Em dezembro de 1961 houve a estréia de O descobrimento do Brasil, com música de Villa Lobos. A peça retrata a história do descobrimento de nosso país. Com começo em Portugal, com a partida das embarcações, ilustrando a viagem dos portugueses e a chegada ao Brasil. Um romance que demonstra a tristeza na despedida dos portugueses à suas casas, a saudade, o medo, a incerteza e a irritação durante a longa viagem e, por fim, a felicidade e lisongeamento ao chegar ao Brasil.

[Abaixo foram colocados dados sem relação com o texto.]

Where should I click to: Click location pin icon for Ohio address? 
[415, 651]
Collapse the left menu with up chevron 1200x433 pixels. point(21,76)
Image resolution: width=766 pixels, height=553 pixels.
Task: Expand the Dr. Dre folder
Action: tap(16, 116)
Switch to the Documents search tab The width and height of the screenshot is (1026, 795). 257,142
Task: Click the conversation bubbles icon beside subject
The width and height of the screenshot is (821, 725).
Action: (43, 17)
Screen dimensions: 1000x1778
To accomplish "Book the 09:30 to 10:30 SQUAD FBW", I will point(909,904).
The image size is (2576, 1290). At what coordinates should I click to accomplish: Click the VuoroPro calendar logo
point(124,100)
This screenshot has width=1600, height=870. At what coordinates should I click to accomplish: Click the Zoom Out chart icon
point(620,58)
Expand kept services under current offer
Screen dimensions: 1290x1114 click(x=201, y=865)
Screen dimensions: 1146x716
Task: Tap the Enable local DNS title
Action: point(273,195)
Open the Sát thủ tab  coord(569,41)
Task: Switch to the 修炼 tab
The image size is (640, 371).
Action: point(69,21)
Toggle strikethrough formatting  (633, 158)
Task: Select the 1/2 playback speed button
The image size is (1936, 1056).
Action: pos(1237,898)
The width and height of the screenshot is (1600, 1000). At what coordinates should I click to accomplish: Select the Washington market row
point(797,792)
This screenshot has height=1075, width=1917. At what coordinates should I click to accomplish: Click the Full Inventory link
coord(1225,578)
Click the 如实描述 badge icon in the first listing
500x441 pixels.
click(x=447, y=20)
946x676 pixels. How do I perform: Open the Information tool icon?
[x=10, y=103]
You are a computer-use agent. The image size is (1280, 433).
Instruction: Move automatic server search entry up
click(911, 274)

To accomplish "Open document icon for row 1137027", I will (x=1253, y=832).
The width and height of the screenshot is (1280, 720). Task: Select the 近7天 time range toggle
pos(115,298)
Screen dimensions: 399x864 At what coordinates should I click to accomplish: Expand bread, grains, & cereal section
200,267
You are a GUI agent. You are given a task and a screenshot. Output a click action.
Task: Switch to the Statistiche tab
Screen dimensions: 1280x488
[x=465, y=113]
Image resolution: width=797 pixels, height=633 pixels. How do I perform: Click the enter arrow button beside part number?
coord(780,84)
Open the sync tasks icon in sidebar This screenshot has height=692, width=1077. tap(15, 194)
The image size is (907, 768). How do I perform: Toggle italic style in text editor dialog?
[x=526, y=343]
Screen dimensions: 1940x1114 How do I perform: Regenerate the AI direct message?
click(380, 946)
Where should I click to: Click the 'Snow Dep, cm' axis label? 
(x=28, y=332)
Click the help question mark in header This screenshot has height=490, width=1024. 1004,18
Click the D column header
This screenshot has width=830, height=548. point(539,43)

Feodorova transferiu a sua academia do Leblon para Copacabana: uma espaçosa cobertura na Rua Santa Clara, de onde se avistava o Corcovado. Ali estabeleceu a sede da Fundação Brasileira de Ballet, entidade oficial, votada pela câmara, embora não recebesse apoio financeiro. A fundação juntava alunos e profissionais das turmas adiantadas que se apresentavam em diversos teatros cariocas e em turnês por várias cidades do país. O golpe militar de 1964 impediu que Feodorova criasse uma grande companhia nacional de dança, vinculada ao Ministério da Educação.
Prêmios, homenagens, títulos e conquistas.
•Medalha de Ouro da Associação de Críticos Teatrais (1958);
•Prêmio TV Tupi de Melhor Coreógrafa (1959);
•Troféu Nijinsky (1960);
•Prêmio de Melhor Coreógrafa do Estado da Guanabara concedido pela Secretaria de Educação e Cultura (1961);
•Convidada por Harold Hecht para ser coreógrafa do filme hollywoodiano Tara Bulba, que tinha como atores principais Yul Brynner e Tony Curtis, dirigido pó J.Lee Thompson e realizado pela United Artists (1961);
•Convidada para dirigir a temporada de balé da Ópera de Berlim, estrelada por Mais Plissetskaia (1974);
•Placa de Agradecimento de Ribeirão Preto (1975);
•Diploma de Honra da Universidade de Sergipe (1977);
•Medalha dos 70 anos do Theatro Municipal do Rio de Janeiro (1979);
•Placa de Homenagem da Academia Maranhense de Ballet (1979);
•Título de Carioca Honorária conferido pelo jornal O Globo (1981);
•Título de Cidadã Honorária concedido pela Câmara Municipal do Rio de Janeiro (1989);
•Essas mulheres maravilhosas – Homenagem da TV Bandeirantes (1984);
•Medalha de Mérito Artístico da Dança do CBDD – Conselho Brasileiro de Dança, associado ao Conseil Internacional de La Danse da UNESCO (1986);
•Eleita vice-presidente do Conselho Brasileiro de Dança. Filiado ao Conseil International de La Danse da UNESCO, sediado em Paris (1980);
Fonte
Portinari, Maribel.
Eugenia Feodorova: A dança da alma russa
Maribel Portinari – Rio de Janeiro: FUNARTE: Fundação Theatro Municipal do Rio de Janeiro, 2001
Série Memória do Theatro Municipal do Rio de Janeiro; 4.